Zen+: Facts, My Theories, and Other Thoughts

eek2121 · Apr 22, 2018

I'm writing this thread to invite objective discussion on the Zen 2xxx series. I want to spread a few facts around, give my theory on things, and then invite anyone else (especially those in the field) to share their thoughts. If you are an Intel fanboy, coming here to bash Ryzen, take the bashing elsewhere, this is an objective discussion on what I believe the 2xxx series actually is (though disclaimer, it sheds a bit of a negative light on AMD: More on that soon.)

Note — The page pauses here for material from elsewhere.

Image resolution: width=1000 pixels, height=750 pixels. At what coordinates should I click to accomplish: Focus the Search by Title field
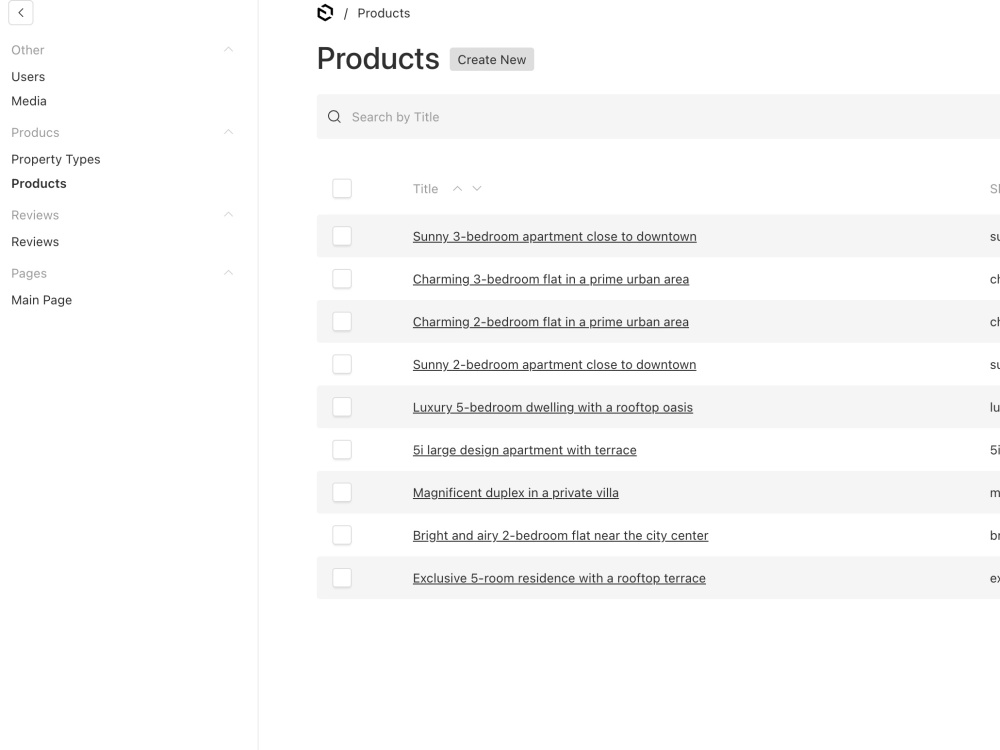tap(658, 117)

Last year when AMD launched the Ryzen 1xxx series, it was an incredible leap forward. We got fast, cheap, affordable, powerful octacore chips, and even a 16 core monster for under a grand. IPC was slightly weaker than Intel's best offerings, but in exchange we got more cores and better hyperthreading performance. However, the chips had 1 major issue: Core performance boost (Precision Boost) was based on a fixed function table. As the load went up on the CPU, the frequency would step down in increments. This meant for example, that if 5 cores were being utilized 100%, the entire CPU would throttle down towards the base clock. This was mentioned briefly by AnandTech, and you can actually verify this behavior with various benchmarking software. It had nothing to do with thermals. Your CPU could be at 40C and still see the same drop. This caused performance issues in games. In addition, for some yet unknown reason, cache and memory latencies were often higher than Threadripper/EPYC counterparts.

For Zen+, I have a general theory I've come up with that is holding water thus far, so I figure I'd share it with others. Pinnacle Ridge is Summit Ridge with a software update. Whatever the differences between Threadripper chips and Ryzen chips were for Zen 1 (whether it be microcode or some other mechanism at play), the cache issues have been corrected. I expect it was a software/microcode issue. The fact that Threadripper is running the exact same die (just 'higher quality' bins) tells me that it was something minor to begin with. If you look at the technical documentation, you'll note that they even state what the latencies were supposed to be at around Threadripper levels (someone posted it somewhere, maybe thestilt?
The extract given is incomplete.